▶ **WHAT IS BEING ASKED**: What's wanted is the full listing, reproduced exactly.

──────

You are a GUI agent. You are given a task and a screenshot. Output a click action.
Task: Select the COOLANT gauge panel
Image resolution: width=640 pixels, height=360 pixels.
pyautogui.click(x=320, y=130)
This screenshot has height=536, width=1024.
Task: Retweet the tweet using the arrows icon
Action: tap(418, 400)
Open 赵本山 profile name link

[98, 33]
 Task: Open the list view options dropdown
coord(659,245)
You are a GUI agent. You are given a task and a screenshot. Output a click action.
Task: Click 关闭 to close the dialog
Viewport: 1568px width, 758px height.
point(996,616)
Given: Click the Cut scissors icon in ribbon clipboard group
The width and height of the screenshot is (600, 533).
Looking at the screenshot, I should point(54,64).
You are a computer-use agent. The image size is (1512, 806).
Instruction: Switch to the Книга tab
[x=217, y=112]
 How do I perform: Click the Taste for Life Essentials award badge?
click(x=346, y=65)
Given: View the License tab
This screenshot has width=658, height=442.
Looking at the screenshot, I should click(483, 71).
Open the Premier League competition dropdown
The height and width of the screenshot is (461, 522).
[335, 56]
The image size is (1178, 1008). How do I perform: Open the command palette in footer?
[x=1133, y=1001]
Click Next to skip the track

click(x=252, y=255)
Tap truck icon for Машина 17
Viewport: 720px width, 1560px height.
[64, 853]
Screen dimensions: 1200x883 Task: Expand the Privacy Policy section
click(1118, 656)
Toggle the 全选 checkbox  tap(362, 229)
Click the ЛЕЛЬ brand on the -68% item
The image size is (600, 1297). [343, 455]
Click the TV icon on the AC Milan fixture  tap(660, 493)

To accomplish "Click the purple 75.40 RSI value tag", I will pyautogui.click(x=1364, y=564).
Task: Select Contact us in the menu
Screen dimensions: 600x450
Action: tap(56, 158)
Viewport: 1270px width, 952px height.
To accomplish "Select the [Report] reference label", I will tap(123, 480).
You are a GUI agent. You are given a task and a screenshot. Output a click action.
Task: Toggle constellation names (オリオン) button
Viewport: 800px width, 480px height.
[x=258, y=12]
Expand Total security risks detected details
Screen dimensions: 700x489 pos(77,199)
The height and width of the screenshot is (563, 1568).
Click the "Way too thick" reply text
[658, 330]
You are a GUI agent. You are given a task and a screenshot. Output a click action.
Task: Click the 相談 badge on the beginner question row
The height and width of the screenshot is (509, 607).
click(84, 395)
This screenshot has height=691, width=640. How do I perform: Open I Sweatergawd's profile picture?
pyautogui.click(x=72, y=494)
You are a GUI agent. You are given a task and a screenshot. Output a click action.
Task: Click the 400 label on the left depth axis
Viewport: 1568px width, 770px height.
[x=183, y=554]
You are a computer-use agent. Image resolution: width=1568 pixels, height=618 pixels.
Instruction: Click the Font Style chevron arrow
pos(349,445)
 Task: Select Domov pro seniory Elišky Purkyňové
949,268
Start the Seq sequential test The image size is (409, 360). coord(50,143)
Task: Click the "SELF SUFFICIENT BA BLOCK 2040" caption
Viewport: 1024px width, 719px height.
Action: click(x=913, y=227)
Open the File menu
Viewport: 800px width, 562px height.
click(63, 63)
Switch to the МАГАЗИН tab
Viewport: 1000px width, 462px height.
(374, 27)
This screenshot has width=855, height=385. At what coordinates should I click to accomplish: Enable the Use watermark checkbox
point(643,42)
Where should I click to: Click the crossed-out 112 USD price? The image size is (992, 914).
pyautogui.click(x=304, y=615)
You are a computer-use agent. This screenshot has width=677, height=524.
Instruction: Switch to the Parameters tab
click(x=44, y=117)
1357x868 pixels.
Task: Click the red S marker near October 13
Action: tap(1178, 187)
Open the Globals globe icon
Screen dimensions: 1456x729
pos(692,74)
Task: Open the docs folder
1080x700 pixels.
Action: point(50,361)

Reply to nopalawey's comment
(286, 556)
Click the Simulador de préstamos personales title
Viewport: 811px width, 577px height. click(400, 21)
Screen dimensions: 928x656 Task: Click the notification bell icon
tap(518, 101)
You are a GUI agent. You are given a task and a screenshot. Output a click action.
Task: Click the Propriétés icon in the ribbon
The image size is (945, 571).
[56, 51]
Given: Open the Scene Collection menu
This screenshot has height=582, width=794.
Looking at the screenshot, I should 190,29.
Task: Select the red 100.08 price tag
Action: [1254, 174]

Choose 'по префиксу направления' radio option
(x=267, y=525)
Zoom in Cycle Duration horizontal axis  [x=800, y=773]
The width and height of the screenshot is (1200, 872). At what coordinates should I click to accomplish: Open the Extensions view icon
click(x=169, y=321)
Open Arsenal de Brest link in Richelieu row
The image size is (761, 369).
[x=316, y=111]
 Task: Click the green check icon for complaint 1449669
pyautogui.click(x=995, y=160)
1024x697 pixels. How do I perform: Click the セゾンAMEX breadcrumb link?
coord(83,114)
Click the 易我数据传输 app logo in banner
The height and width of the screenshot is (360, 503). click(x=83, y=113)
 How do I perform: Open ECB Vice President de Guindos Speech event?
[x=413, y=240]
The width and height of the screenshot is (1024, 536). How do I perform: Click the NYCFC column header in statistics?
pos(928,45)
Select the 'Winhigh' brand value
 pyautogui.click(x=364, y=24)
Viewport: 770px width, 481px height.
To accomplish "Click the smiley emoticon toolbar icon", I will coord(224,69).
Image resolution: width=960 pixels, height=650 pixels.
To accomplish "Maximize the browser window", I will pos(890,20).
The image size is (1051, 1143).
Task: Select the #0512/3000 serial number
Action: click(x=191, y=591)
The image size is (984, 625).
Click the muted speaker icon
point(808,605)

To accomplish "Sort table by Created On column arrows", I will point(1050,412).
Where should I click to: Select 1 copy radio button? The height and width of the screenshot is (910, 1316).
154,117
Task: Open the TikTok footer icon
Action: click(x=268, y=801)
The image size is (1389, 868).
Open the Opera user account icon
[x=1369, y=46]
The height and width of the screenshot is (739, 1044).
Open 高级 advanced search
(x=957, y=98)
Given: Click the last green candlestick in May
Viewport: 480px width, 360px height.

──────

▶ **TASK ANSWER**:
You are a GUI agent. You are given a task and a screenshot. Output a click action.
Task: Select the COOLANT gauge panel
Image resolution: width=640 pixels, height=360 pixels.
pyautogui.click(x=320, y=130)
This screenshot has height=536, width=1024.
Task: Retweet the tweet using the arrows icon
Action: tap(418, 400)
Open 赵本山 profile name link

[98, 33]
 Task: Open the list view options dropdown
coord(659,245)
You are a GUI agent. You are given a task and a screenshot. Output a click action.
Task: Click 关闭 to close the dialog
Viewport: 1568px width, 758px height.
point(996,616)
Given: Click the Cut scissors icon in ribbon clipboard group
The width and height of the screenshot is (600, 533).
Looking at the screenshot, I should point(54,64).
You are a computer-use agent. The image size is (1512, 806).
Instruction: Switch to the Книга tab
[x=217, y=112]
 How do I perform: Click the Taste for Life Essentials award badge?
click(x=346, y=65)
Given: View the License tab
This screenshot has width=658, height=442.
Looking at the screenshot, I should click(483, 71).
Open the Premier League competition dropdown
The height and width of the screenshot is (461, 522).
[335, 56]
The image size is (1178, 1008). How do I perform: Open the command palette in footer?
[x=1133, y=1001]
Click Next to skip the track

click(x=252, y=255)
Tap truck icon for Машина 17
Viewport: 720px width, 1560px height.
[64, 853]
Screen dimensions: 1200x883 Task: Expand the Privacy Policy section
click(1118, 656)
Toggle the 全选 checkbox  tap(362, 229)
Click the ЛЕЛЬ brand on the -68% item
The image size is (600, 1297). [343, 455]
Click the TV icon on the AC Milan fixture  tap(660, 493)

To accomplish "Click the purple 75.40 RSI value tag", I will pyautogui.click(x=1364, y=564).
Task: Select Contact us in the menu
Screen dimensions: 600x450
Action: tap(56, 158)
Viewport: 1270px width, 952px height.
To accomplish "Select the [Report] reference label", I will tap(123, 480).
You are a GUI agent. You are given a task and a screenshot. Output a click action.
Task: Toggle constellation names (オリオン) button
Viewport: 800px width, 480px height.
[x=258, y=12]
Expand Total security risks detected details
Screen dimensions: 700x489 pos(77,199)
The height and width of the screenshot is (563, 1568).
Click the "Way too thick" reply text
[658, 330]
You are a GUI agent. You are given a task and a screenshot. Output a click action.
Task: Click the 相談 badge on the beginner question row
The height and width of the screenshot is (509, 607).
click(84, 395)
This screenshot has height=691, width=640. How do I perform: Open I Sweatergawd's profile picture?
pyautogui.click(x=72, y=494)
You are a GUI agent. You are given a task and a screenshot. Output a click action.
Task: Click the 400 label on the left depth axis
Viewport: 1568px width, 770px height.
[x=183, y=554]
You are a computer-use agent. Image resolution: width=1568 pixels, height=618 pixels.
Instruction: Click the Font Style chevron arrow
pos(349,445)
 Task: Select Domov pro seniory Elišky Purkyňové
949,268
Start the Seq sequential test The image size is (409, 360). coord(50,143)
Task: Click the "SELF SUFFICIENT BA BLOCK 2040" caption
Viewport: 1024px width, 719px height.
Action: click(x=913, y=227)
Open the File menu
Viewport: 800px width, 562px height.
click(63, 63)
Switch to the МАГАЗИН tab
Viewport: 1000px width, 462px height.
(374, 27)
This screenshot has width=855, height=385. At what coordinates should I click to accomplish: Enable the Use watermark checkbox
point(643,42)
Where should I click to: Click the crossed-out 112 USD price? The image size is (992, 914).
pyautogui.click(x=304, y=615)
You are a computer-use agent. This screenshot has width=677, height=524.
Instruction: Switch to the Parameters tab
click(x=44, y=117)
1357x868 pixels.
Task: Click the red S marker near October 13
Action: tap(1178, 187)
Open the Globals globe icon
Screen dimensions: 1456x729
pos(692,74)
Task: Open the docs folder
1080x700 pixels.
Action: point(50,361)

Reply to nopalawey's comment
(286, 556)
Click the Simulador de préstamos personales title
Viewport: 811px width, 577px height. click(400, 21)
Screen dimensions: 928x656 Task: Click the notification bell icon
tap(518, 101)
You are a GUI agent. You are given a task and a screenshot. Output a click action.
Task: Click the Propriétés icon in the ribbon
The image size is (945, 571).
[56, 51]
Given: Open the Scene Collection menu
This screenshot has height=582, width=794.
Looking at the screenshot, I should 190,29.
Task: Select the red 100.08 price tag
Action: [1254, 174]

Choose 'по префиксу направления' radio option
(x=267, y=525)
Zoom in Cycle Duration horizontal axis  [x=800, y=773]
The width and height of the screenshot is (1200, 872). At what coordinates should I click to accomplish: Open the Extensions view icon
click(x=169, y=321)
Open Arsenal de Brest link in Richelieu row
The image size is (761, 369).
[x=316, y=111]
 Task: Click the green check icon for complaint 1449669
pyautogui.click(x=995, y=160)
1024x697 pixels. How do I perform: Click the セゾンAMEX breadcrumb link?
coord(83,114)
Click the 易我数据传输 app logo in banner
The height and width of the screenshot is (360, 503). click(x=83, y=113)
 How do I perform: Open ECB Vice President de Guindos Speech event?
[x=413, y=240]
The width and height of the screenshot is (1024, 536). How do I perform: Click the NYCFC column header in statistics?
pos(928,45)
Select the 'Winhigh' brand value
 pyautogui.click(x=364, y=24)
Viewport: 770px width, 481px height.
To accomplish "Click the smiley emoticon toolbar icon", I will coord(224,69).
Image resolution: width=960 pixels, height=650 pixels.
To accomplish "Maximize the browser window", I will pos(890,20).
The image size is (1051, 1143).
Task: Select the #0512/3000 serial number
Action: click(x=191, y=591)
The image size is (984, 625).
Click the muted speaker icon
point(808,605)

To accomplish "Sort table by Created On column arrows", I will point(1050,412).
Where should I click to: Select 1 copy radio button? The height and width of the screenshot is (910, 1316).
154,117
Task: Open the TikTok footer icon
Action: click(x=268, y=801)
The image size is (1389, 868).
Open the Opera user account icon
[x=1369, y=46]
The height and width of the screenshot is (739, 1044).
Open 高级 advanced search
(x=957, y=98)
Given: Click the last green candlestick in May
Viewport: 480px width, 360px height.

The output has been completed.